[start Material supplied]
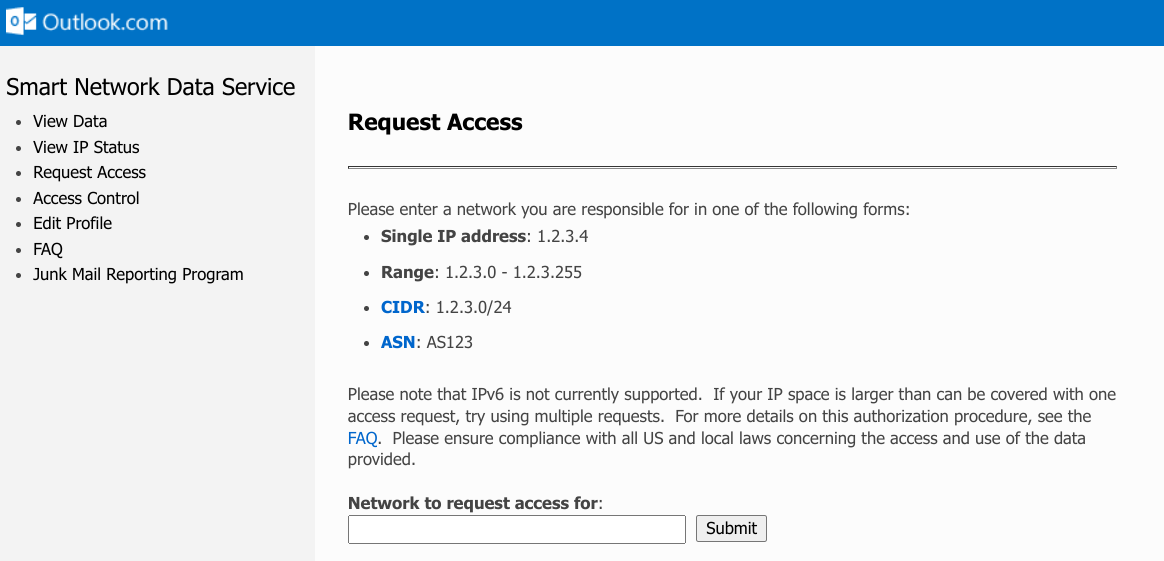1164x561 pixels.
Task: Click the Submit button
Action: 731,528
[end Material supplied]
[start Material supplied]
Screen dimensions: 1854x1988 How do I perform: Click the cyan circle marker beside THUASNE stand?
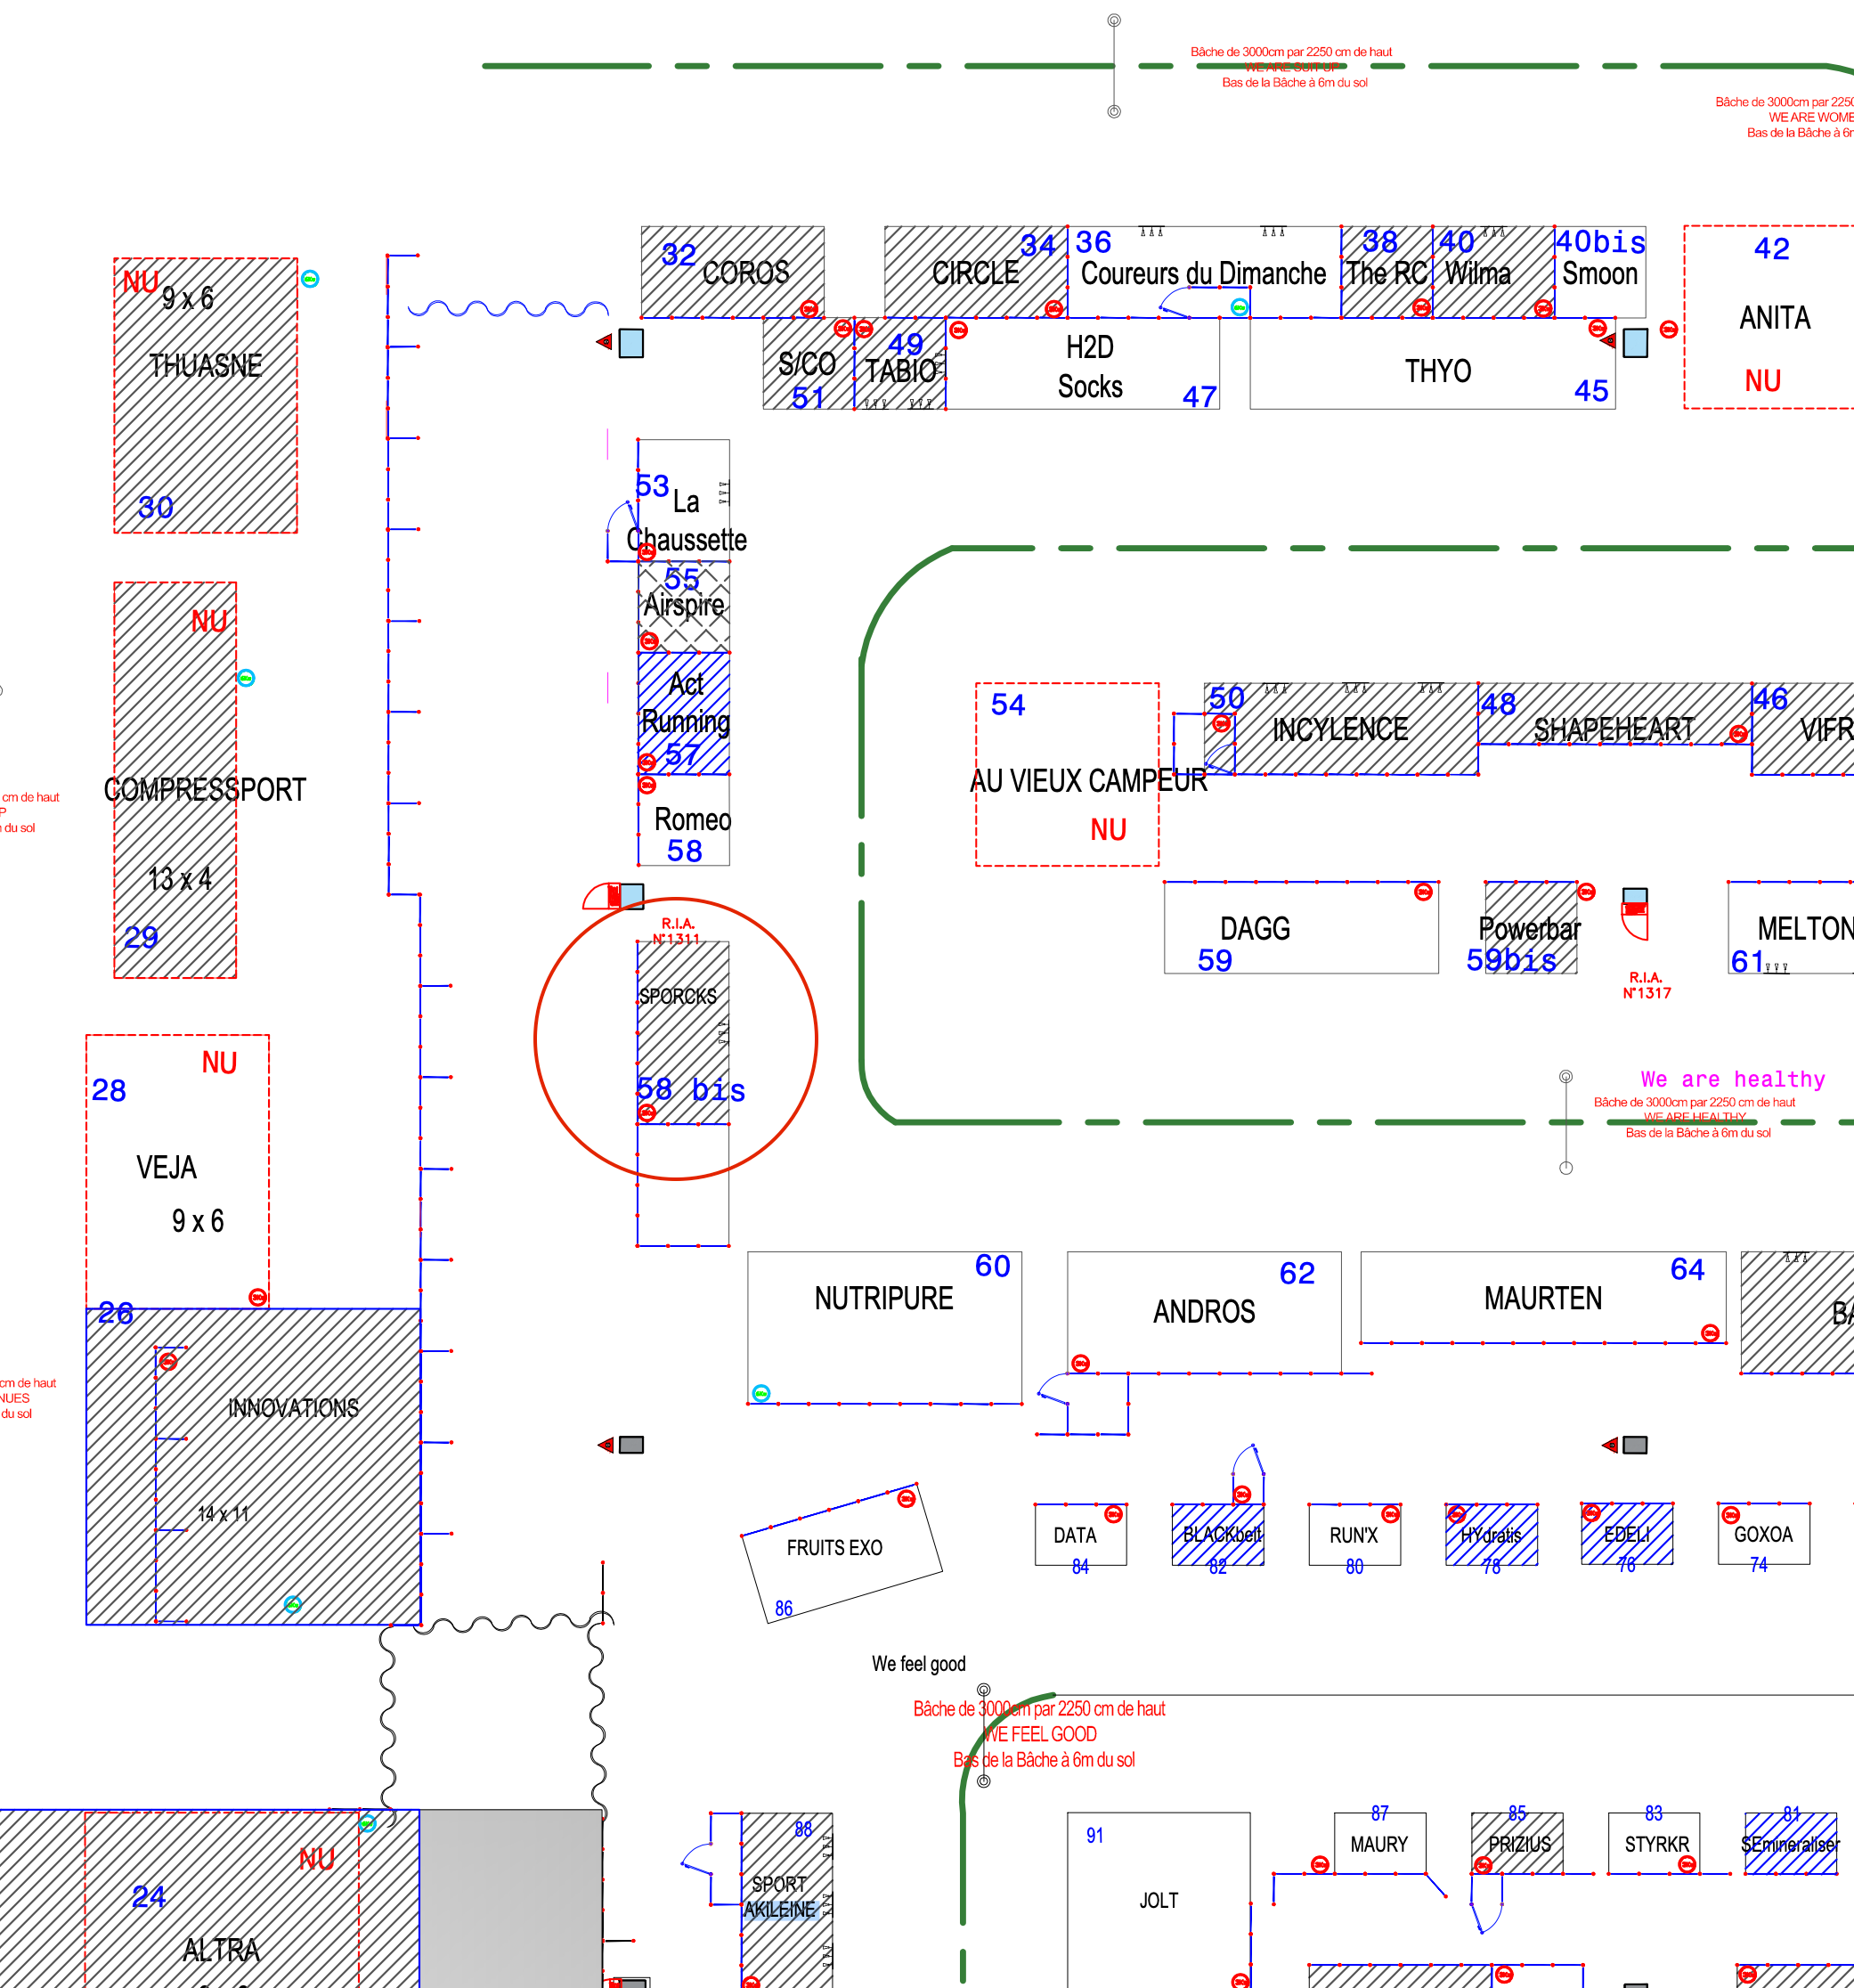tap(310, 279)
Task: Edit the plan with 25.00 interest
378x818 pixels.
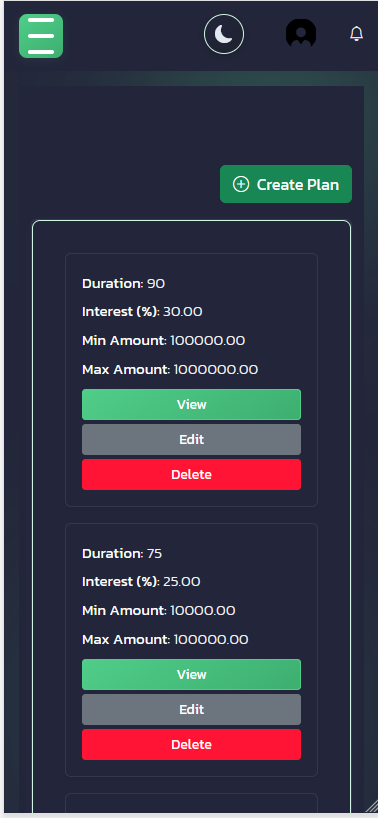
[end Material supplied]
[Your goal]: Copy the lines from the one with "1164x561 pixels." through the one with "Action: 731,528" word for word. Leave out any pictures.

[Result for this exercise]:
1164x561 pixels.
Task: Click the Submit button
Action: 731,528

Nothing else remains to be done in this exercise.